Il va venir lui-même ; il craint que cette sortie d’Ajax ne lui soit funeste.

TECMESSE.

Que je suis malheureuse ! et de quel mortel le sait-il ?

LE MESSAGER.

Le fils de Thestor, Calchas, a prédit que ce jour apporterait à Ajax ou la vie ou la mort.

TECMESSE.

Hélas ! mes amis, secourez-moi dans cette circonstance critique ; et hâtez-vous , les uns d’amener au plus vite Teucer, ceux-ci d’aller vers les collines qui sont au couchant, ceux-là vers celles qui regardent l’aurore, chercher les traces de mon malheureux époux ; car je vois qu’il m’a trompée, et que mon ancien pouvoir sur lui est perdu. Hélas ! que faire, mon fils ? Mais ce n’est pas le temps de se reposer ; j’irai moi-même, autant que mes forces me le permettront. Partons, hâtons-nous, il n’y a pas un moment à perdre, si nous voulons sauver un homme qui court à la mort.

LE CHŒUR.

Je suis prêt à partir, et ce ne sont point de vains propos ; l’effet suivra de près mes paroles[1].

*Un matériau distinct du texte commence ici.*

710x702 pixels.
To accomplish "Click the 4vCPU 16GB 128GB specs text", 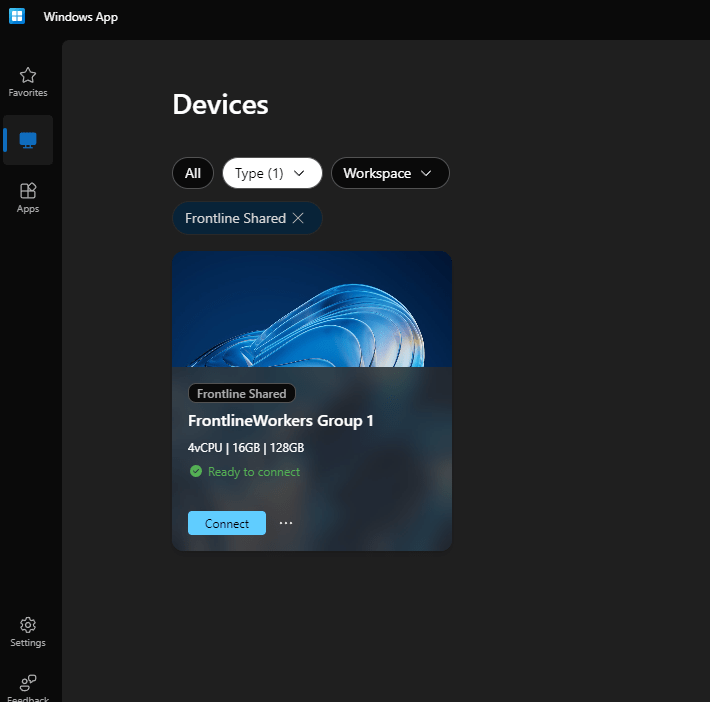I will (246, 448).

(Le Chœur et Tecmesse sortent.)



AJAX.

Voilà, si je ne me trompe[2], le fer meurtrier dressé de manière à frapper le coup le plus sûr ; triste présent d’Hector, pour moi le plus odieux et le plus haï des

  1. C’est la seule pièce de Sophocle où le Chœur quitte la scène avant la fin de l’action. Il y avait nécessairement ici un changement de décoration ; le Scholiaste l’indique, et il ajoute que le théâtre représente un lieu désert, sur le rivage de la mer. À tort Dupuis, un des traducteurs de Sophocle, et Barthélémy, Voyage d’Anacharsis, ont voulu maintenir ici l’unité de lieu. Les Grecs ne se faisaient pas scrupule d’y manquer, lorsque les besoins de l’action l’exigeaient.
  2. Littéralement : « Si l’on a encore le loisir de considérer ceci. »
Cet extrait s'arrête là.